The Census is one of those data exercises that brings out the best and worst in day-to-day data journalism. The best is the access to lovely very granular data which can allow you to interrogate an area in detail. The worst is the amount of mucking around you have to do with the data just to get it to work.
The map above in more interactive form was the most popular thing we did last week on the web – it was in the Guardian’s top ten on census day even though we didn’t finish it until after 4pm GMT. So, how did we make it? This is how that process can work.
The Census was published by the Office for National Statistics at 9.30 in the morning. It is not released under embargo as so much government data is – if you’re not on the pre-release access list like the Home Secretary, then you get it the same time as everyone else.
The big deal about this release was that it was the first time people in England and Wales were asked which language they speak as their main one. This brings its own problems: English was lumped in with Welsh in Wales (but not in the rest of the country). So, we were stuck with something vaguely unsatisfactory to start with. I asked the ONS about this and they told me:
In Wales, we asked three questions, with the additional one being on Welsh language ability (looking at ability to speak, read and write Welsh). To avoid confusing/annoying respondents (we tested these questions a lot!), we concluded that we shouldn’t ask English proficiency of people who’s main language was either English or Welsh (since Welsh speakers typically speak English as well, and there is no user requirement to know how much English they speak as all services are provided bilingually in Wales).
As we were limited on questionnaire space, we were forced to combine English and Welsh into a single category in the “Main Language” question, which was reported on today, and is causing the irritation.
The other thing about the data was that it was the first time the information had been published at the smallest levels of geography: lower super output area, each of which has about 1,500 people living in it. It means that you can see things at a much smaller level than the larger local authorities – and get some real detail in there.
And this information is most interesting while it’s in the news, which means getting it on the website the same day it comes out – which also means publishing by lunchtime. We also used the census data to map transport use the next day – but the method is the same.
Step 1: Find the data
As main language was the big story (and the most interesting), I thought it would be good to show at that local level. But the main ONS data page for this census release only had this data at local authority level.

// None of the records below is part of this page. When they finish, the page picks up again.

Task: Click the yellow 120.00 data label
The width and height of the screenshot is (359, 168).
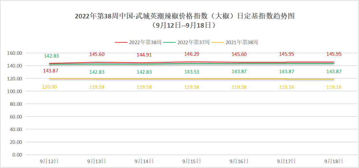Action: 49,87
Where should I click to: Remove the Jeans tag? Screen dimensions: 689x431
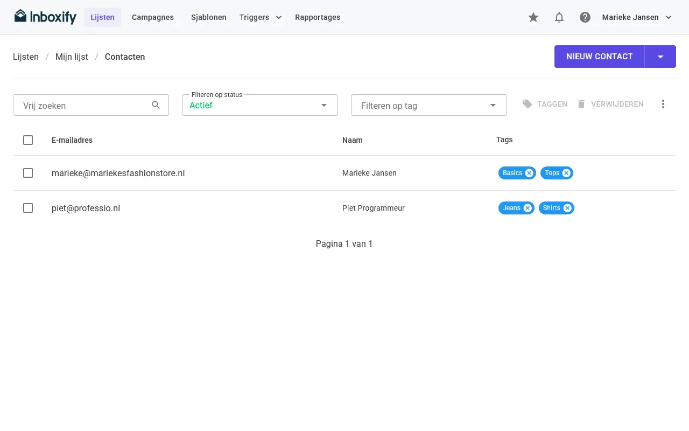528,208
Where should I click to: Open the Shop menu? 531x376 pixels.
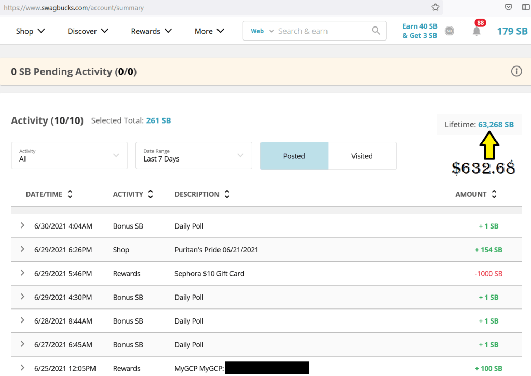coord(30,31)
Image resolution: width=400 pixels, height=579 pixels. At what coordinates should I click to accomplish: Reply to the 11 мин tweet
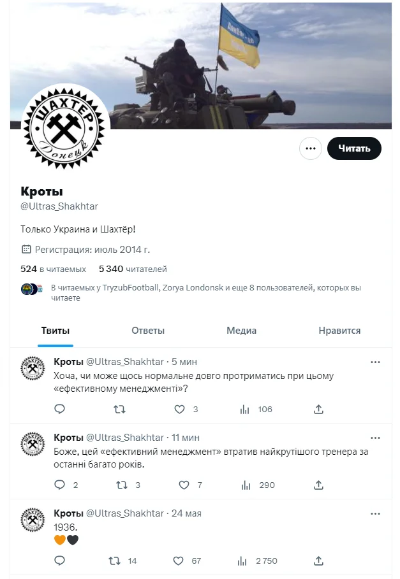pos(59,485)
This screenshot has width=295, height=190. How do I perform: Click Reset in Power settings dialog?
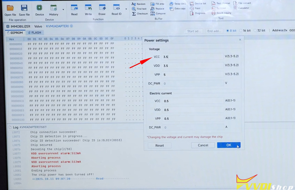pyautogui.click(x=160, y=146)
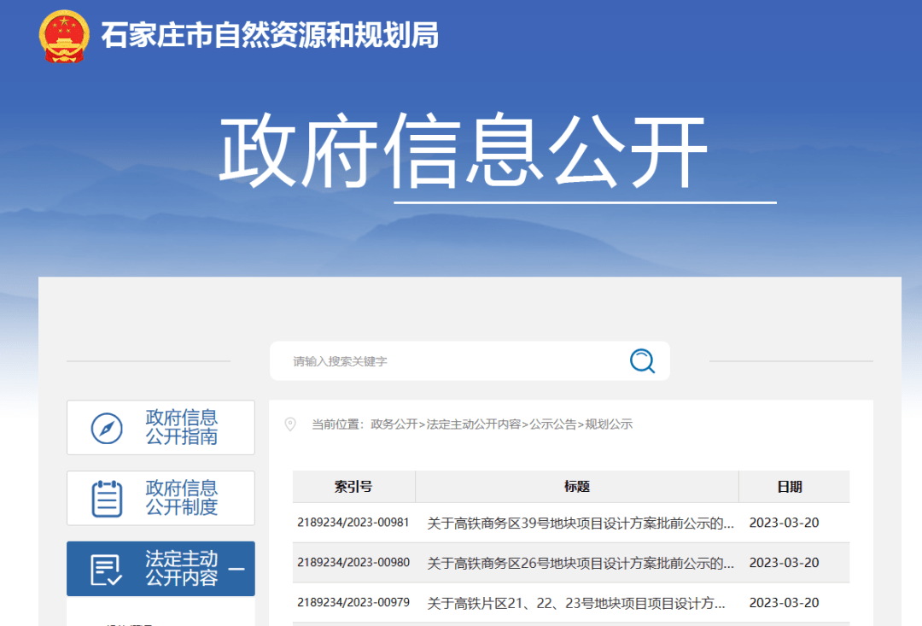Click the checklist icon for 法定主动公开内容
The image size is (922, 626).
107,569
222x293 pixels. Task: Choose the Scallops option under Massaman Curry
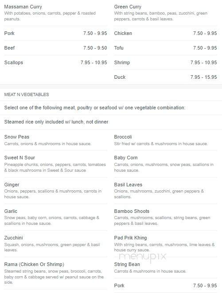coord(55,62)
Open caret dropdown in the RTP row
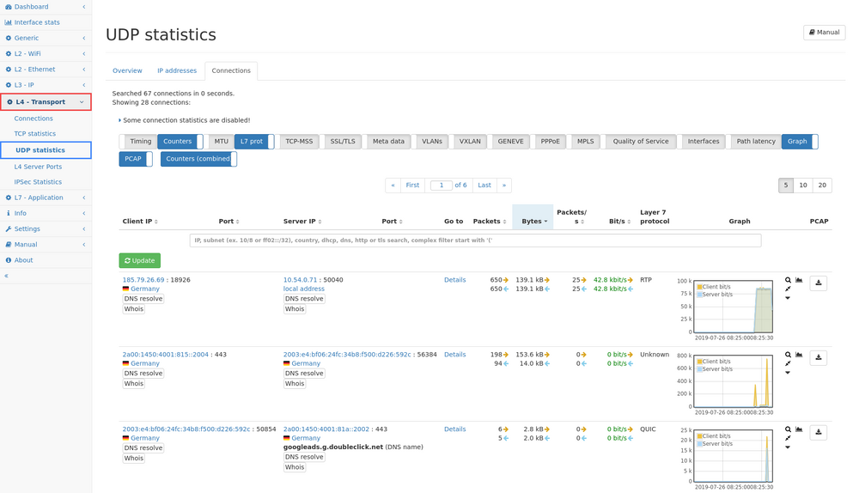Viewport: 859px width, 493px height. 788,299
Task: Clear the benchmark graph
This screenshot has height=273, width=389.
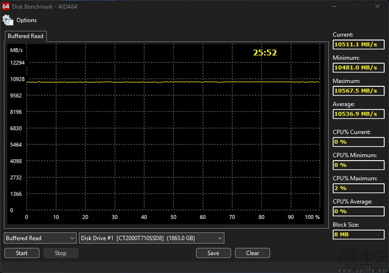Action: coord(253,253)
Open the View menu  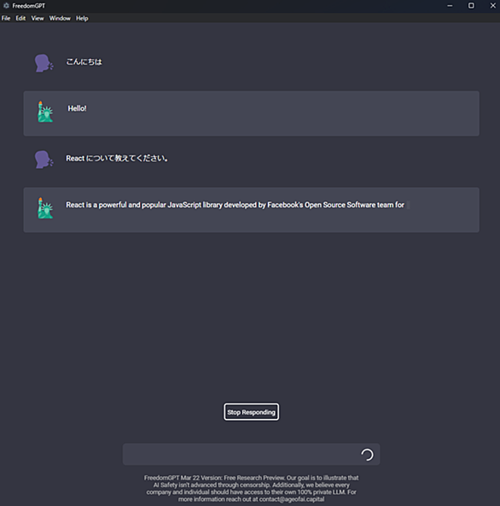[x=38, y=19]
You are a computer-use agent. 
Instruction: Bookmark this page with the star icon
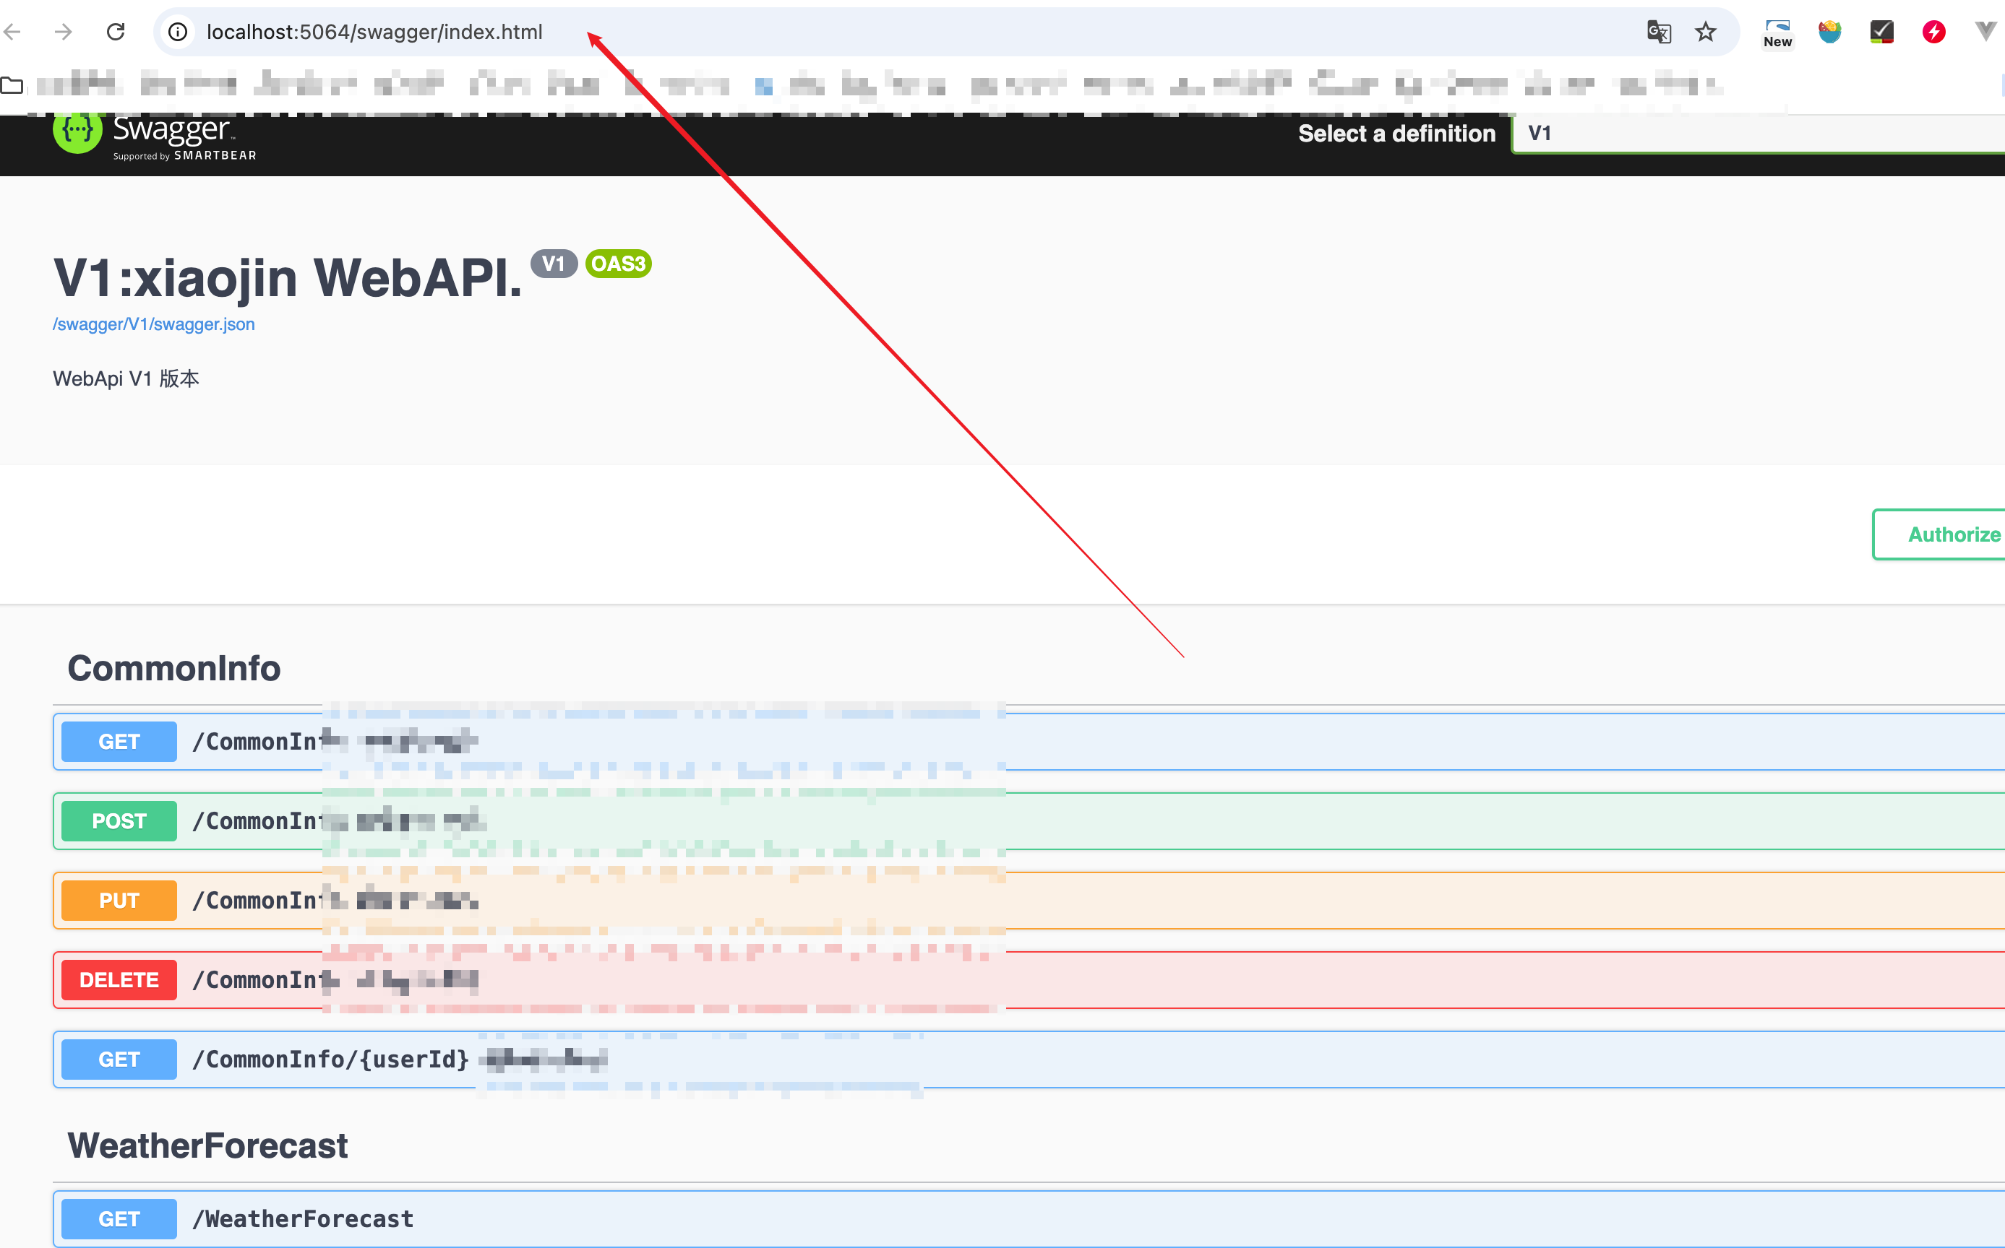pyautogui.click(x=1705, y=31)
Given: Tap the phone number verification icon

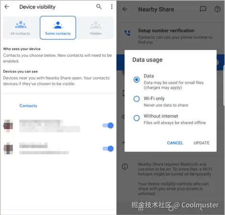Looking at the screenshot, I should coord(127,33).
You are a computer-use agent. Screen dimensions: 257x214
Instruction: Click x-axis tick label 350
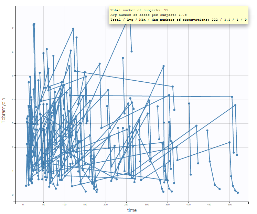coord(168,205)
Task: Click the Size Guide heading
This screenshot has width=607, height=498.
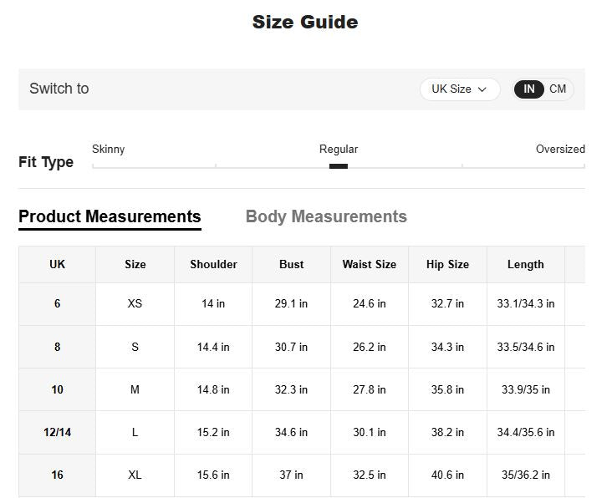Action: (x=304, y=23)
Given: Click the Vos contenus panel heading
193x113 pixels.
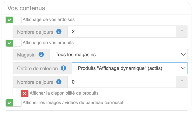Looking at the screenshot, I should tap(26, 8).
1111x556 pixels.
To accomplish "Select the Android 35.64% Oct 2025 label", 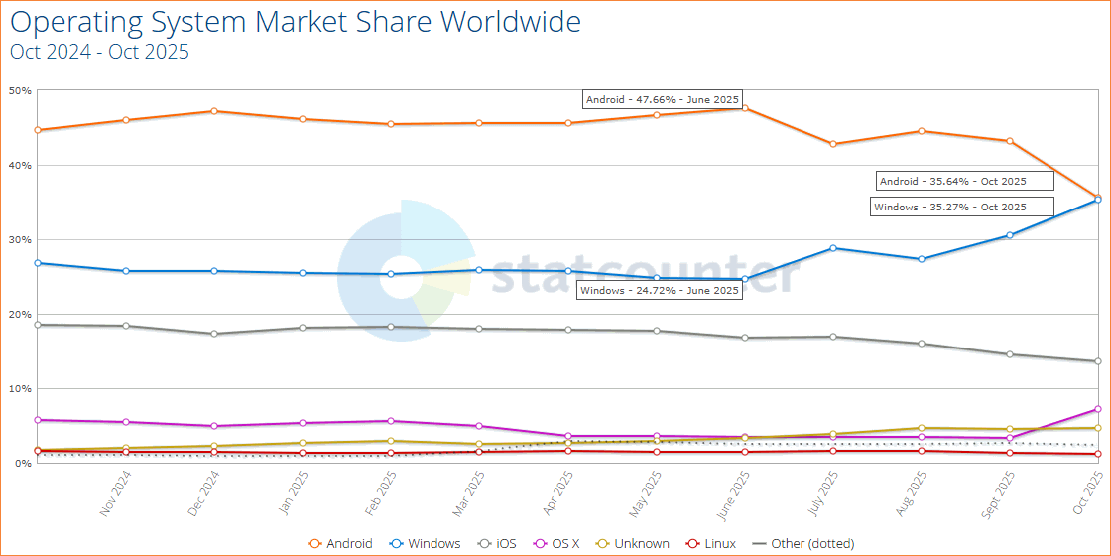I will point(952,181).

Nomis came to the rescue. For anyone who deals with UK data, Nomis is a godsend. It’s pretty old-fashioned but very simple. It allows you to download local-level ONS data on everything from unemployment and benefit claimants through to population figures and England & Wales census data – at any local level you want. Regions, parliamentary constituencies, local authorities, council wards and the level we needed here: lower super output areas.
I love Nomis so much that I live in daily fear of it being modernised as part of a misguided government IT plan.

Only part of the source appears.